Development of Processing Engines for Task Level Parallelism

Supervisor: Mohamed Shahawy ([email protected])

Task Level Parallelism (TLP) is an approach to parallelise programs through dividing them into a number of independent tasks. TLP is supported in software by several compilers like OpenCilk and libraries like IntelTBB. TLP is beneficial for workloads that express control dependencies and irregular memory access patterns like graph and tree processing. Currently, TLP runs mainly on parallel CPUs; our lab aims to build TLP support for FPGA computing. In this project, the student is expected to implement and verify a set of Processing Elements (PEs) that uses the TLP backbone infrastructure developed at LAP. The PEs would range from simple benchmark PEs to more complex ones that implement modern parallel graph mining algorithms.

 

Wishbone Bus Architecture Generator

Supervisor: Theo Kluter ([email protected])

The wishbone bus is an open source hardware computer bus that can be used in embedded systems to connect the different components together in a memory mapped way.
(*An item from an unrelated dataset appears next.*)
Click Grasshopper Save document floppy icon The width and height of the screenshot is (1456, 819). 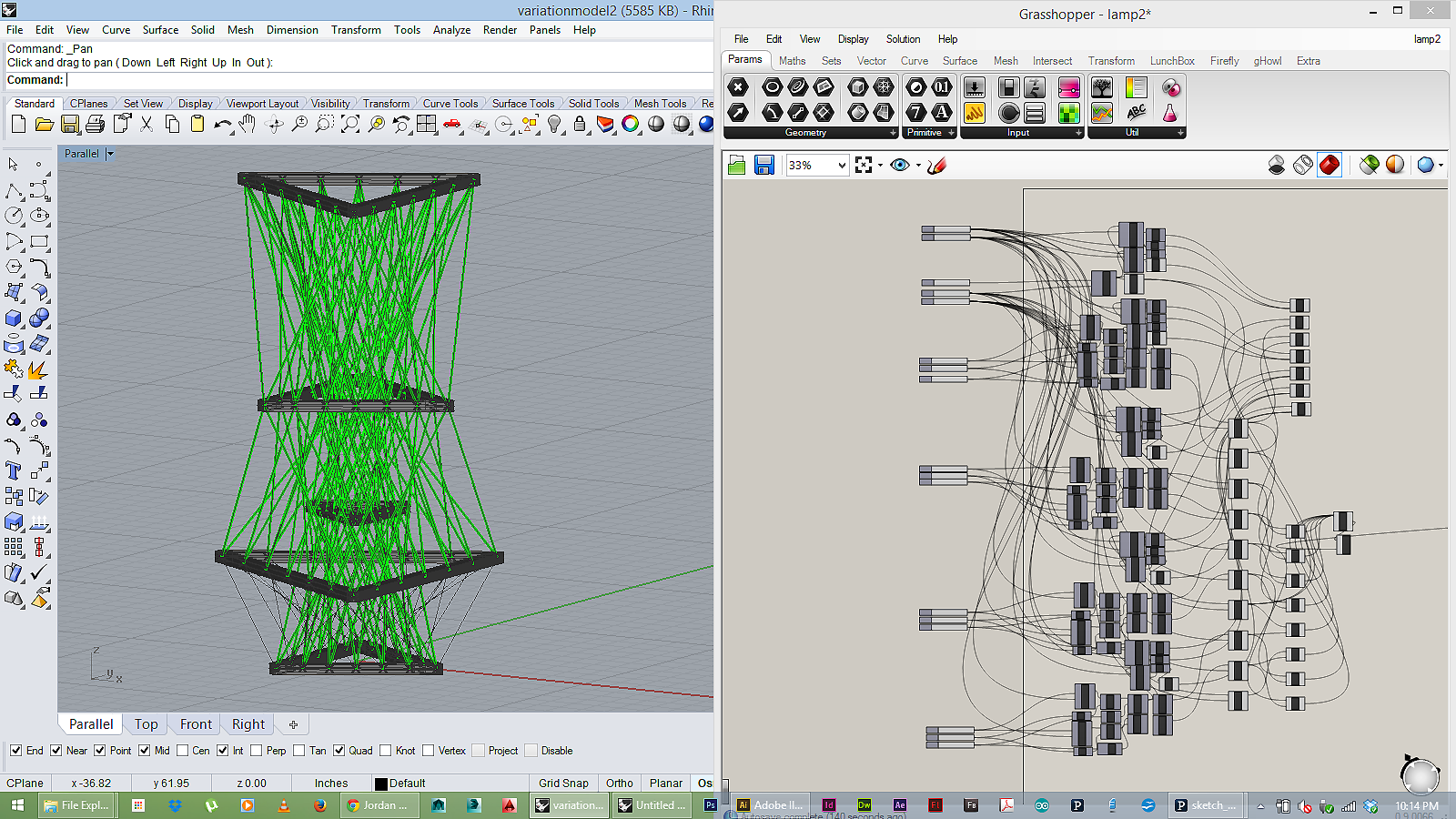(x=764, y=165)
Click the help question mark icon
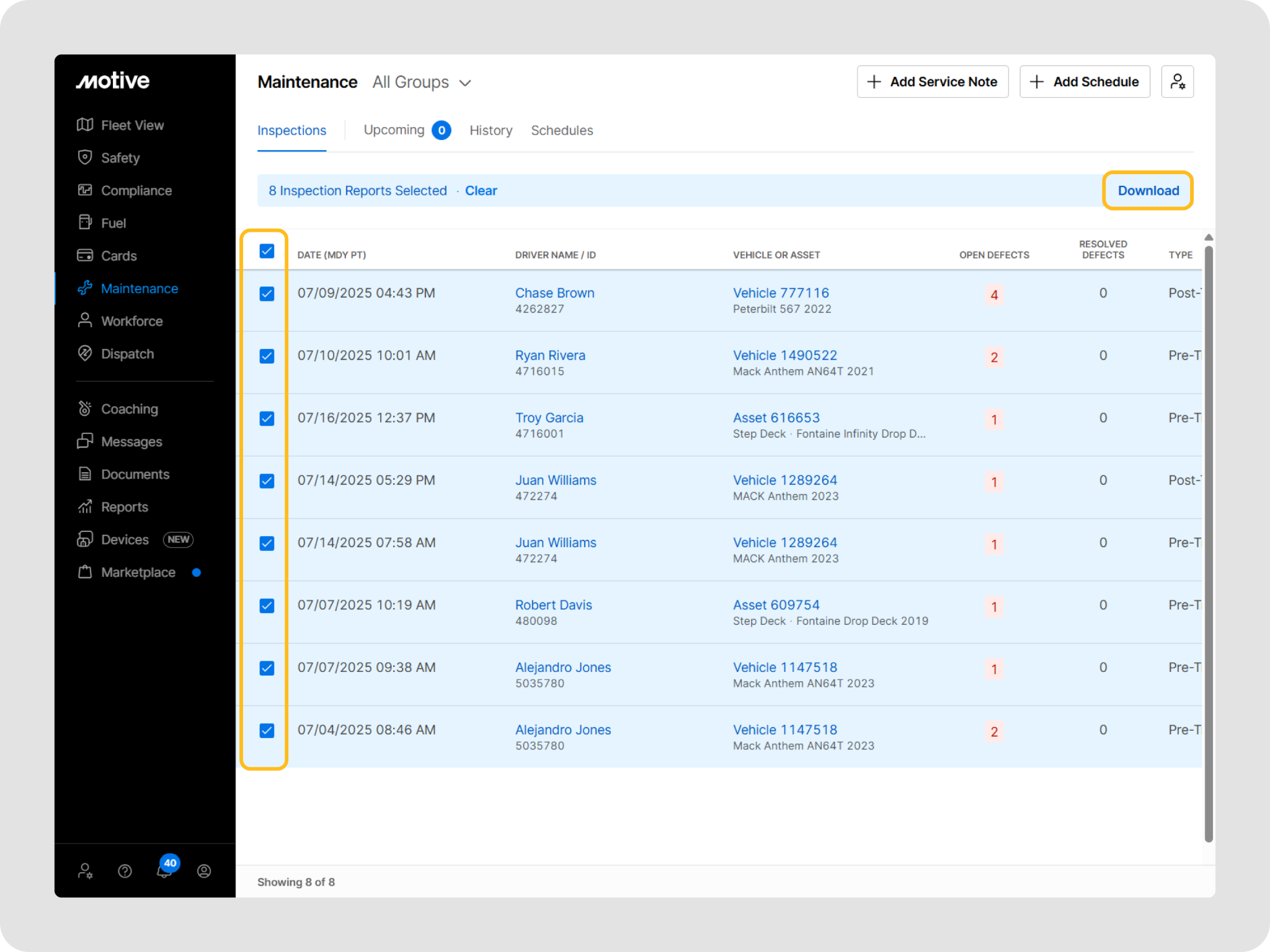This screenshot has width=1270, height=952. click(125, 871)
The wishbone standard allows for a shared-bus, a dataflow, and a crossbar architecture. In this project you are going to design a tool that generates the required HDL (VHDL and/or Verilog) implementing a wishbone architecture given a specification of the master(s) and slave(s) connected to the bus.

 

RISC-V Educational Simulator

Supervisor: Theo Kluter ([email protected])

The open source RISC-V instruction set architecture (ISA) is becoming more and more important in industry and research. A good reason to use it in our educational program. In this project you are going to implement a RISC-V ISA simulator framework that can be used to introduce students into computer architecture.